Minaccia che, se il ministro fosse coerente, dovrebbe risolvere producendo a spese del contribuente italiano i 40.000 cartelli e inviando l'esercito a sistemarli dopo averne individuato le relative posizioni.
Spero che il suo boss l'abbia richiamato a più miti consigli, infatti non se ne sente più parlare, per fortuna. Altrimenti sarebbe stata guerra con l'Alto Adige? Forse Fitto, per la sua giovane età, non ricorda i tralicci abbattuti dalle forze separatiste altoatesine.
Un'ultima considerazione: quando vado in montagna, mi porto sempre dietro una carta dei sentieri dove sicuramente i nomi sono indicati in doppia lingua.
Il mio punto di vista sull’argomento è questo: l’italianità degli alto atesini/sudtirolesi è universalmente accettata e visibilmente “sbandierata” (è il caso di dirlo) quando partecipano alle Olimpiadi o compiono imprese memorabili. Tutti ricordano Carolina Kostner alle Olimpiadi invernali di Torino, le scalate Messner, le medaglie di Gustavo Thoeni, o più recentemente di Alex Schwazer, ecc. D’altronde sono passati 65 anni dalla fine della seconda guerra mondiale e, volenti o nolenti, quei territori fanno definitivamente parte della Repubblica Italiana. Esattamente come, per motivi simmetrici ma opposti, Fiume e Pola non ne fanno più parte. Gli altoatesini, a differenza del periodo fascista che provò ad integrarli forzatamente annullandone la cultura, godono oggi di un rispetto culturale assoluto e di vantaggi economici e fiscali che nessun altro cittadino o impresa italiana può vantare. E’ il prezzo necessario per una pacifica convivenza, seguita a lotte sanguinose e mediazioni di governi precedenti, aperti e lungimiranti.

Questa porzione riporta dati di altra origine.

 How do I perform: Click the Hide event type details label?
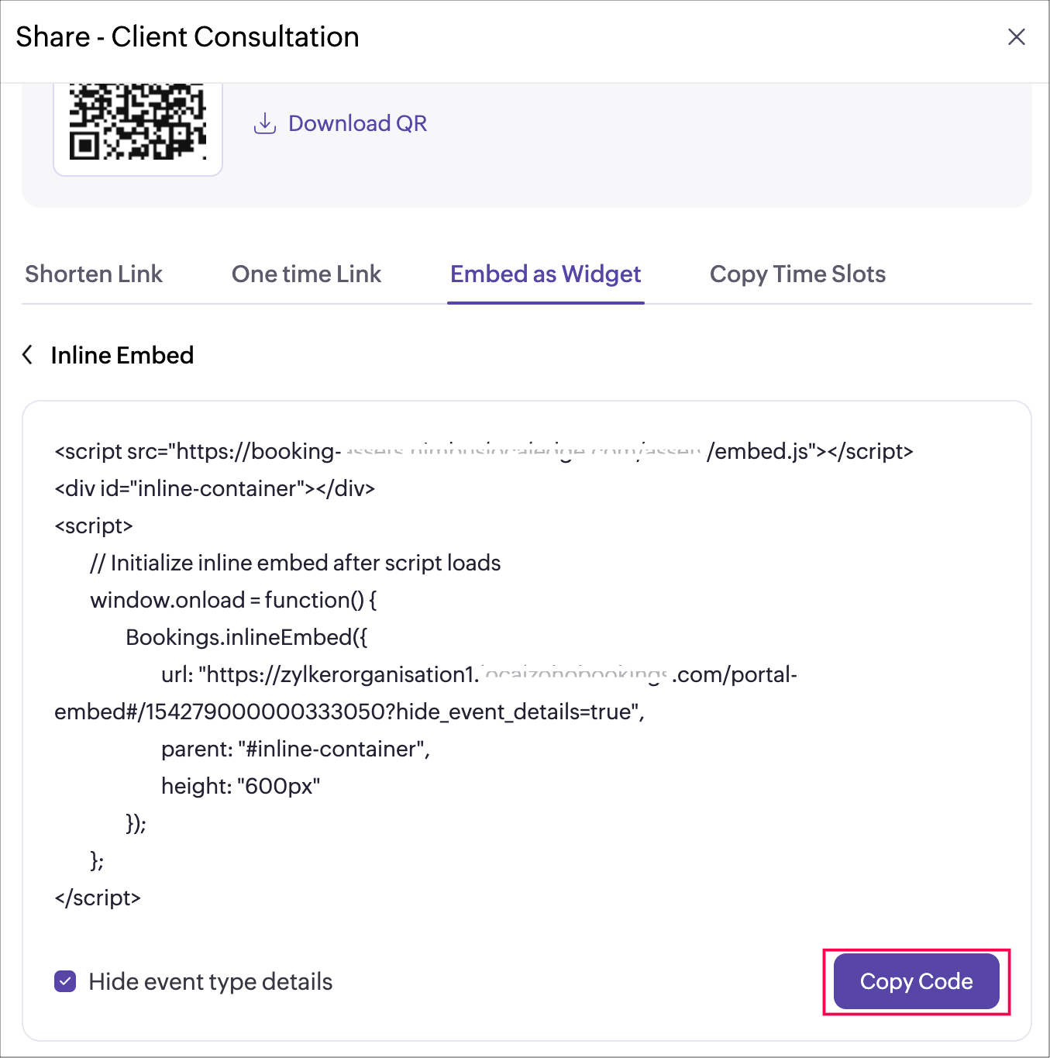point(211,981)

Gli altoatesini sono, nella stragrande maggioranza, di cultura austriaca-tirolese. La cultura italiana non è nel loro DNA come non lo era quella francese prima che arrivassero gli italiani. E’ evidente che non si puo’ chiedere a un popolo di cambiare lingua e tradizioni a comando come si cambia un abito (solo il fascismo aveva osato tanto!).

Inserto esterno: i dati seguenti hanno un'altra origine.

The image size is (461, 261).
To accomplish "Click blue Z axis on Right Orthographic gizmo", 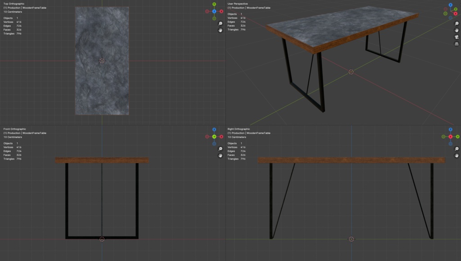I will point(450,129).
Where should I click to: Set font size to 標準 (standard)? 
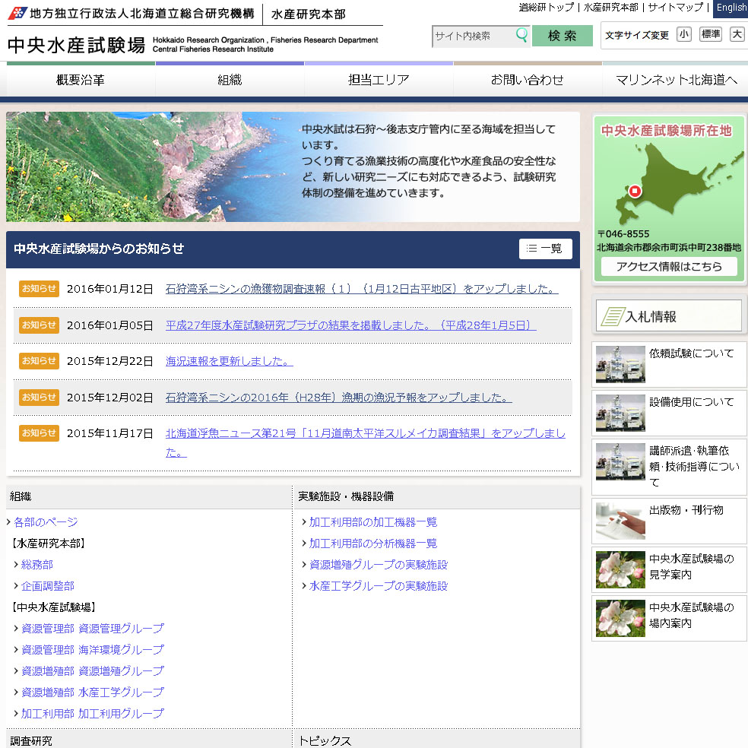[710, 34]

A questo punto le strade a mio avviso so due: o si consolida questa pacifica convivenza che ha portato negli anno ad un notevole sviluppo economico della regione, attraverso forme più avanzate e innovative di integrazione (le nuove generazioni non parlano quasi più l’italiano!) o si riaprirà prima o poi, sull’onda delle forti spinte autonomistiche che incassano successi in molte aree dell’Europa, una nuova “questione sudtirolese”.